E passo dopo passo siamo arrivati ad analizzare il fenomeno dei Meme. ll termine meme, utilizzato per la prima volta da Clinton Richard Dawkins, biologo britannico nel 1976, deriva dal greco mímēma (anche se oggi viene pronunciato in inglese “meem” e non “me-me”) e significa imitazione e più semplicemente, nella cultura di internet, fa riferimento a un contenuto che in poco tempo diventa virale.
 
Ma torniamo al nostro progetto.

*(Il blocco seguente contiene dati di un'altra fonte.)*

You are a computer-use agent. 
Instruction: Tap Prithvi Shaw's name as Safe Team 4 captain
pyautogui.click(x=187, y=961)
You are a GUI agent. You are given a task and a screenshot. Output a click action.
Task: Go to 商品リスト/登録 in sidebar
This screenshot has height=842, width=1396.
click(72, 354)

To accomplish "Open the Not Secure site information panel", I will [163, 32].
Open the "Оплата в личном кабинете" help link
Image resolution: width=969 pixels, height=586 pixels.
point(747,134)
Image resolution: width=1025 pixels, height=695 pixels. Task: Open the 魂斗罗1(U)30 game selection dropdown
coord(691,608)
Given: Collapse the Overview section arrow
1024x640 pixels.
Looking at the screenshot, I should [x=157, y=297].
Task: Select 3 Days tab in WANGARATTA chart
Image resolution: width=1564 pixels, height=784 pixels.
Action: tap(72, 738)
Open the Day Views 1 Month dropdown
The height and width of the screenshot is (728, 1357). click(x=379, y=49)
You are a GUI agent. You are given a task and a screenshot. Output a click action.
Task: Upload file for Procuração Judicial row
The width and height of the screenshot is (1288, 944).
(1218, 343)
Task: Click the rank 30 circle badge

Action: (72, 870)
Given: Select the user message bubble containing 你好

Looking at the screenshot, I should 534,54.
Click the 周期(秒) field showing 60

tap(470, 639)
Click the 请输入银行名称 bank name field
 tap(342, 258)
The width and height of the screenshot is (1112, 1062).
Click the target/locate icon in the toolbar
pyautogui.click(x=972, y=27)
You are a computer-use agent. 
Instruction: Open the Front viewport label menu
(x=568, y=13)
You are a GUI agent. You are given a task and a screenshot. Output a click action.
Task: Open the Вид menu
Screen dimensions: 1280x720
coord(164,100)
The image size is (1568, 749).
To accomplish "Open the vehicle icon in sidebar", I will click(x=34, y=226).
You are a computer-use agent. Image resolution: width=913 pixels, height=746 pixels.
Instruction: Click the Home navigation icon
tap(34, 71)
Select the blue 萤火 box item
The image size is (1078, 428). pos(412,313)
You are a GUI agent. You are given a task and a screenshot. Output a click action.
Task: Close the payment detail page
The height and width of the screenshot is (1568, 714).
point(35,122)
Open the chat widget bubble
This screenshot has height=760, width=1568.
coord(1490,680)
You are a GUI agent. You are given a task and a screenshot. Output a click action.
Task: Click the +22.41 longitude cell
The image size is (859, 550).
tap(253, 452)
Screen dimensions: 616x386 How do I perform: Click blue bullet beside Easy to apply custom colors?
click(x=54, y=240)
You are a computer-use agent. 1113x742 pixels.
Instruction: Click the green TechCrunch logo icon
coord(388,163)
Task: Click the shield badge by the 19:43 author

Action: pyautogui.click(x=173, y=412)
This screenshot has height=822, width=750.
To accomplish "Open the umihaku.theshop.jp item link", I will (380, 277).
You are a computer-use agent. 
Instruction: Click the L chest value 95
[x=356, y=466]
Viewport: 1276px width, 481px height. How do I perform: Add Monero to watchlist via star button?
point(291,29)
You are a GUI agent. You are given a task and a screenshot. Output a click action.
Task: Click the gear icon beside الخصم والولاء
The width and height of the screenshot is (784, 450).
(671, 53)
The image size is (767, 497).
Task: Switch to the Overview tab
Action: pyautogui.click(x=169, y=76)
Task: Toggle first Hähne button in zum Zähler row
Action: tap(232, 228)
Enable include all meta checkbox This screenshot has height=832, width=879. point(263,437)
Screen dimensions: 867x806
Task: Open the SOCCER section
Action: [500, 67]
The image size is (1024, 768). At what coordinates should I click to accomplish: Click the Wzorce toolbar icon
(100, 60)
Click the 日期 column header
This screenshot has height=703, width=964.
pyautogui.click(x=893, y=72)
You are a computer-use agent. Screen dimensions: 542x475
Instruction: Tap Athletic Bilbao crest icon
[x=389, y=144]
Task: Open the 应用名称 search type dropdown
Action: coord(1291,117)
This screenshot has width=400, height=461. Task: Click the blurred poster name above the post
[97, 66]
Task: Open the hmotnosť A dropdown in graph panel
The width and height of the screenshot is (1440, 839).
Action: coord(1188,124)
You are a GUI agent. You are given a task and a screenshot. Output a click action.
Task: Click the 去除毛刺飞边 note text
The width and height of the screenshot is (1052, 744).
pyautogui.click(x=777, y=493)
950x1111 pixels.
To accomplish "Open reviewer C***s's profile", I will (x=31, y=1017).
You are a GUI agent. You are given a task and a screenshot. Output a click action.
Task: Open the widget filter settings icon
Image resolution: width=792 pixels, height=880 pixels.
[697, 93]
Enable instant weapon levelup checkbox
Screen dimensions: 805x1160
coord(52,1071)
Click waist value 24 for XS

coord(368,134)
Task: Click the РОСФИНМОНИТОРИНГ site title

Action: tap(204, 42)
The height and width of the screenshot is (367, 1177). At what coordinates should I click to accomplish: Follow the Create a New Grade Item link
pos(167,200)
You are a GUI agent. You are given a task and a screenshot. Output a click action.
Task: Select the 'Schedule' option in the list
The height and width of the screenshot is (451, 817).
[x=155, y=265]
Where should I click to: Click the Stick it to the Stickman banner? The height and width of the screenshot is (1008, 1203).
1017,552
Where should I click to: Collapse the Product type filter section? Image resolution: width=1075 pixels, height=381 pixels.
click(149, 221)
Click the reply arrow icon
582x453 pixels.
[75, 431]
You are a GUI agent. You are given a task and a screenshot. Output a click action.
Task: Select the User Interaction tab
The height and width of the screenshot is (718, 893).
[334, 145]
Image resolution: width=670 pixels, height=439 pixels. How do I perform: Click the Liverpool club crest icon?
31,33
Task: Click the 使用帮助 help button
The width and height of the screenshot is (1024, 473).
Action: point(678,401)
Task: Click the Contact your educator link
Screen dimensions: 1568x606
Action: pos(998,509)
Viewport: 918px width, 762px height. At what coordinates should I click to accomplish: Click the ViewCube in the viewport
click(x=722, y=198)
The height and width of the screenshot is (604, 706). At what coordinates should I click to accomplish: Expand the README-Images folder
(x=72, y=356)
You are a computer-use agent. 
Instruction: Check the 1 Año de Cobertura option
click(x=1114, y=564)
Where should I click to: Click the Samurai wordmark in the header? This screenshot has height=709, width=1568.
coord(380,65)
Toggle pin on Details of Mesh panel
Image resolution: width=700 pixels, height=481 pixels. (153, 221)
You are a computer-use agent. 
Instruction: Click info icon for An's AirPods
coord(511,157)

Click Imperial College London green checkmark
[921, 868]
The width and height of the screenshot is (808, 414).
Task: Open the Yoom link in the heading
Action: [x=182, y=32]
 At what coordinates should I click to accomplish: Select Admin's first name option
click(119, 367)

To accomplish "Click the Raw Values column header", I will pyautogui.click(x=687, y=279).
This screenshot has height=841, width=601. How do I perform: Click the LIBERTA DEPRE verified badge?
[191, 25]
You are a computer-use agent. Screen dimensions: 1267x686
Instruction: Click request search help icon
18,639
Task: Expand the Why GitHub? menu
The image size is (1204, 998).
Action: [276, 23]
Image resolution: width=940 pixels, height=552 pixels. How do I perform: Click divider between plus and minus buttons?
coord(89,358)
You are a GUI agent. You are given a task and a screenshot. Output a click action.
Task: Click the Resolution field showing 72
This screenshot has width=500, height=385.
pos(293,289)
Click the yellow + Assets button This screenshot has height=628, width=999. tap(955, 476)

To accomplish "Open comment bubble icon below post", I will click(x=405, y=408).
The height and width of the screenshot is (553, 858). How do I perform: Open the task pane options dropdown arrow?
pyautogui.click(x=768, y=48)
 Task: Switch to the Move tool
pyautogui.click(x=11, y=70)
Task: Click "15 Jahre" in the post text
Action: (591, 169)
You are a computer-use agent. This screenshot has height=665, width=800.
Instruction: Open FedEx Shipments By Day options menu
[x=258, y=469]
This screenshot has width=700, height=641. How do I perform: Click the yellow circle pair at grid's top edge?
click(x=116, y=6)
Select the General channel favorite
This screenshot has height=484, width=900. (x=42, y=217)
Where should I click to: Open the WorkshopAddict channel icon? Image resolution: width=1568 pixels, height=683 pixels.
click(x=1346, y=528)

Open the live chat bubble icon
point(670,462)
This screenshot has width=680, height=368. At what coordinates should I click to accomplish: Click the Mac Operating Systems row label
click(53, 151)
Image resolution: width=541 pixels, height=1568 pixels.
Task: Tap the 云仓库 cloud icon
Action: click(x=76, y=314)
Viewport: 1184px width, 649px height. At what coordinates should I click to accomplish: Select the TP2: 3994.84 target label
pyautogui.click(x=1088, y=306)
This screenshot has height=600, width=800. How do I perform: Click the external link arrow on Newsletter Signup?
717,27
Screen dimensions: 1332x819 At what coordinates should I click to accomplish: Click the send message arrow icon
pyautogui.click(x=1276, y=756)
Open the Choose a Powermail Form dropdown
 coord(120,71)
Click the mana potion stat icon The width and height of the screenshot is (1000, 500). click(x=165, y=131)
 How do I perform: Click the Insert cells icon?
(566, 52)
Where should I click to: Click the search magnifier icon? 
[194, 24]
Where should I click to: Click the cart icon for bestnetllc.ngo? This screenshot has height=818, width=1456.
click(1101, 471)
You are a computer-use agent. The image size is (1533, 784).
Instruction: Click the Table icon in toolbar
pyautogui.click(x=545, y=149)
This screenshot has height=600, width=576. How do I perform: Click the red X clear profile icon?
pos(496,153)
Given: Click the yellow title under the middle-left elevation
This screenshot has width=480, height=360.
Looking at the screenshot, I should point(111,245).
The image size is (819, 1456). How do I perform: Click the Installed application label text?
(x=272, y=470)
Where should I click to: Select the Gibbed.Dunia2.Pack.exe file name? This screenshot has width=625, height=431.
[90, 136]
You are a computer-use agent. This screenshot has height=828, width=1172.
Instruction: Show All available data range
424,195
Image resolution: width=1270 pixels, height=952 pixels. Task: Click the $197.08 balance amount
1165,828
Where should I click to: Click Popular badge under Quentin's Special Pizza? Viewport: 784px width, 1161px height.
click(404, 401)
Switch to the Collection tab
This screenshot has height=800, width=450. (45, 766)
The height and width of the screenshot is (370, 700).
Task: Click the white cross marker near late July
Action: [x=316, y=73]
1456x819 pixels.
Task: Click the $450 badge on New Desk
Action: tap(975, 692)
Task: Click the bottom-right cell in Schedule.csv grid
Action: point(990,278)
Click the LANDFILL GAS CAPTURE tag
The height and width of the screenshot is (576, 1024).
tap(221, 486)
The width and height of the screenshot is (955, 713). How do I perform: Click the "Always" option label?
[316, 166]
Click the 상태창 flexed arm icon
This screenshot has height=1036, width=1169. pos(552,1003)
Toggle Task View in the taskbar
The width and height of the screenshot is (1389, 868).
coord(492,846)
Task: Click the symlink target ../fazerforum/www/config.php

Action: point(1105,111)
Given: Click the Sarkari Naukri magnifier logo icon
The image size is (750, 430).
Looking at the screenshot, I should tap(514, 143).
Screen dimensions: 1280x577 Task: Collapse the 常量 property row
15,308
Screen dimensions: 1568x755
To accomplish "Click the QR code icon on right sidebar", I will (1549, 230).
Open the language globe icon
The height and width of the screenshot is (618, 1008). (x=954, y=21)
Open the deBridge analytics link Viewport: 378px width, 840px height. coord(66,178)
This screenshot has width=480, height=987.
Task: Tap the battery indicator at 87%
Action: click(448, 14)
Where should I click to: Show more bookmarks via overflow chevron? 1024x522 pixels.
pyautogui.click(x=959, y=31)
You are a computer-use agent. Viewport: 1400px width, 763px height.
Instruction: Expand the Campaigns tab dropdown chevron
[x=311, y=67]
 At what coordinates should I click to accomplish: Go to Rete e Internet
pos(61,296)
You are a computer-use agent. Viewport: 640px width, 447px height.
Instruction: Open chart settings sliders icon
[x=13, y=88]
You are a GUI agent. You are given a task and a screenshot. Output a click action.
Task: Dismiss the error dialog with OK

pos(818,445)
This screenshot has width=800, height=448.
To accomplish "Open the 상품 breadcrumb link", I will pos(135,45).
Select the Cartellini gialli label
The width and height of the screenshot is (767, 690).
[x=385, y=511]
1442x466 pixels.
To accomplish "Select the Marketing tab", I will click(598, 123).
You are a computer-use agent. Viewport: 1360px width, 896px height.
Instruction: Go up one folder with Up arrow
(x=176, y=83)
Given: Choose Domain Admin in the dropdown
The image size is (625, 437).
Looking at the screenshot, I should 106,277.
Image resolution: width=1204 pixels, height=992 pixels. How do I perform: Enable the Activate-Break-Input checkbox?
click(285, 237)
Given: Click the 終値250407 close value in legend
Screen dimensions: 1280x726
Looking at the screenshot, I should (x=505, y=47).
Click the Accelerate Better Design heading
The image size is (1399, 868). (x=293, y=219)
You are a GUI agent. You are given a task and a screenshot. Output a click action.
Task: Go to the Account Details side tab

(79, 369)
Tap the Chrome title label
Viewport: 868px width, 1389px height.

Ho coinvolto i miei studenti facendogli scegliere dei brand famosi, come Amazon, LG, Ford, e invitandoli a realizzare dei meme capaci di lanciare messaggi divertenti e ironici capaci anche di sensibilizzare il lettore ad un comportamento in linea con le disposizioni di legge in materia di contenimento della diffusione del virus. 
 
Il risultato è stato apprezzato sia dal punto di vista contenutistico che dal punto di vista tecnico e, da docente, mi ha reso molto orgogliosa di questi ragazzi che si sono messi a lavorare con entusiasmo e voglia di fare.
 
Il progetto ha coinvolto gli studenti delle classi 1P, 1Q, 1N e 2M dell’Istituto d’Arte “Adolfo Venturi” dell’indirizzo Professionale di Modena di cui sono davvero molto orgogliosa!